Radar-camera BEV perception often suffers from degraded performance when evaluated across datasets, as changes in driving scenes, sensor configurations, and environmental conditions can alter both the input observations and the internal fused representations. This work studies this issue from the perspective of source-domain variation modeling, aiming to improve the robustness of BEV-based 3D detectors without relying on target-domain samples. We introduce a framework that characterizes visual scene variations in the frequency domain and uses them to synthesize diverse source-domain views. By comparing the resulting fused BEV representations, the framework further captures how image-level variations influence multi-modal BEV features. These variation patterns are then used to regularize the detector, encouraging the learned fusion space to remain stable under latent scene changes. The proposed method is applied only during training and leaves the inference pipeline unchanged. Experiments on cross-dataset radar-camera 3D detection between View-of-Delft and TJ4DRadSet demonstrate consistent improvements over multiple BEV fusion backbones, and the gains remain effective when a small amount of target-domain data is available.

Editorial analysis

A structured set of objections, weighed in public.

Desk editor's note, referee report, simulated authors' rebuttal, and a circularity audit. Tearing a paper down is the easy half of reading it; the pith above is the substance, this is the friction.

Referee Report

2 major / 2 minor

Summary. The paper claims that radar-camera BEV 3D detectors suffer from cross-dataset degradation due to variations in scenes, sensor configurations, and conditions; it addresses this by characterizing visual scene variations in the frequency domain, synthesizing diverse source-domain views, comparing the resulting BEV features to capture image-level influences on multi-modal fusion, and using the resulting patterns as a regularization signal during training (without changing inference). Experiments on View-of-Delft to TJ4DRadSet cross-dataset radar-camera 3D detection report consistent gains over multiple BEV fusion backbones, with the gains persisting when limited target-domain data is available.

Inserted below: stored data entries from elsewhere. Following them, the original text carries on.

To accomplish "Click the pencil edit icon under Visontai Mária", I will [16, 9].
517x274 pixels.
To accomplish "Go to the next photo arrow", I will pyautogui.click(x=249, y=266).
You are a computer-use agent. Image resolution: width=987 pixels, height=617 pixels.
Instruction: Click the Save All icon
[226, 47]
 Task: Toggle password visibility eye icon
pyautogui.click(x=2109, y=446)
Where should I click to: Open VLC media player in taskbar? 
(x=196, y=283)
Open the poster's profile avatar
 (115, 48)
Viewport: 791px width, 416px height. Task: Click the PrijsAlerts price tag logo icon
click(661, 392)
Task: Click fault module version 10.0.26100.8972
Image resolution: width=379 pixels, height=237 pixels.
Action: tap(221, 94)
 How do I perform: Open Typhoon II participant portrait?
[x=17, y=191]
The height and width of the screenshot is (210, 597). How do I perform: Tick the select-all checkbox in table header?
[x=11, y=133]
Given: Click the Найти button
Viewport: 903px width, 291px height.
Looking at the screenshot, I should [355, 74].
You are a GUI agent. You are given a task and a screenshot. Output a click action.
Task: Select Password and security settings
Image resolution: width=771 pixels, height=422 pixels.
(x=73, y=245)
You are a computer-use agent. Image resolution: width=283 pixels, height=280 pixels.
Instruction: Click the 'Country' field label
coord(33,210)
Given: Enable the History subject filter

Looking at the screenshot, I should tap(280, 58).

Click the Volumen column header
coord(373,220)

Significance. If the central mechanism holds, the work would provide a practical, source-only regularization approach for multi-modal BEV perception that improves robustness to domain shift without requiring target samples at test time. The frequency-domain synthesis and BEV-feature comparison steps, if shown to produce stable regularization targets, would constitute a concrete technical contribution to generalizable 3D detection.

major comments (2)
  1. [Abstract, §3] Abstract and §3 (method overview): the paper explicitly lists sensor-configuration changes among the sources of cross-dataset degradation, yet the proposed pipeline characterizes and synthesizes only visual image variations in the frequency domain. No mechanism is described for propagating or modeling the effect of differing radar/camera intrinsics or extrinsics on the fused BEV features; if the learned regularization subspace therefore omits the dominant cross-sensor component, the reported gains on VoD↔TJ4DRadSet cannot be attributed to the claimed variation-capture process.
  2. [§4.2] §4.2 (experiments): the cross-dataset results are presented as evidence that the regularization stabilizes the fusion space, but the evaluation does not include an ablation that isolates the contribution of frequency-domain synthesis versus generic data-augmentation or feature-level consistency losses. Without this control, it remains unclear whether the observed improvements stem from the specific variation-modeling claim or from incidental regularization effects.
minor comments (2)
  1. [§3.1] Notation for the frequency-domain representation and the subsequent BEV-feature comparison operator should be introduced once and used consistently; several symbols appear to be redefined between the synthesis and regularization subsections.
  2. [Figure 2, §3.3] Figure 2 caption and the corresponding text in §3.3 refer to “latent scene changes” without clarifying whether these are the synthesized frequency variations or an additional latent variable; the distinction affects how readers interpret the regularization objective.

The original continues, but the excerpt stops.